A presumptive role for GABA in the stimulatory effects of Des-Gly10, [D-Ala6]-LHRH-ethylamide and pimozide on the gonadotropin release in carp.

To investigate the effect of endogenous gamma-aminobutyric acid (GABA) on the blood maturating gonadotropin (GtH) levels, or to study its interaction with pimozide (dopamine antagonist) and a luteinizing hormone-releasing hormone analog (LHRH-a), sexually mature male and female carps were treated with drugs that may either inhibit GABA biosynthesis or GABA degradation. In females the irreversible inhibitor of GABA-transaminase, gamma-vinyl GABA (GVG), which was to increase the endogenous GABA-ergic tone, had no influence on GtH release.
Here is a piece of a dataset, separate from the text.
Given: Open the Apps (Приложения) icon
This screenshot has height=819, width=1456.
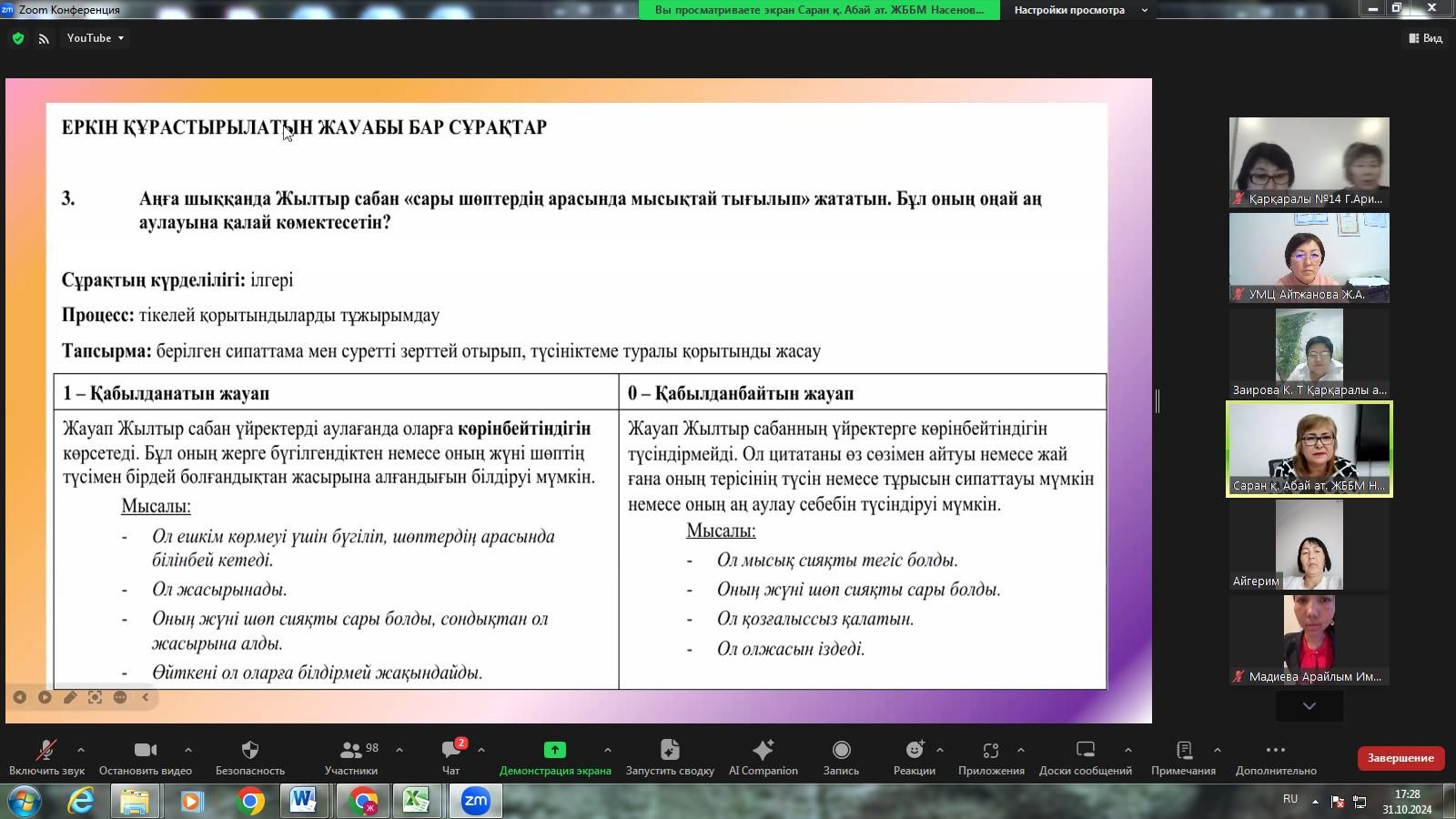Looking at the screenshot, I should point(990,751).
On the other hand, the increased GtH response to the combination of pimozide (PIM) and LHRH-a was clearly enhanced by the administration of 3-mercaptopropionic acid (MPA), an inhibitor of the rate limiting enzyme of GABA-biosynthesis. In males the GABA-ergic compound, valproic acid (DPA) decreased LHRH-a stimulated GtH levels. In male carps that received PIM to diminish the dopaminergic inhibition of GtH release, the spermiating response to LHRH-a was increased by administration of MPA. These data suggest that GABA interacts with the action of dopamine and the gonadotropin releasing hormone (GnRH) on the release of GtH.